How many lines below hold "Visit"? Answer with only the number.

--*--

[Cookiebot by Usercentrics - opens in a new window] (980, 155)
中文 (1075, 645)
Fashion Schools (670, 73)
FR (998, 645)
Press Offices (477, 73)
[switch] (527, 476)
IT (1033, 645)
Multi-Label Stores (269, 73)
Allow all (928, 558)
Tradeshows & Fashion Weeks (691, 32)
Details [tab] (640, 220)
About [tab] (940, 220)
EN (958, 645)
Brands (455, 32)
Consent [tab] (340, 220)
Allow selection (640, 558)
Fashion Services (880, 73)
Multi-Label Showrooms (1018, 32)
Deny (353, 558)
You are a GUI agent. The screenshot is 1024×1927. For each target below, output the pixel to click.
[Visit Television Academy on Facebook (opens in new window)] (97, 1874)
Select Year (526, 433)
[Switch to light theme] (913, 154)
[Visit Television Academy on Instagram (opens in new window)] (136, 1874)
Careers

--*--

YOUR RESPONSE:
2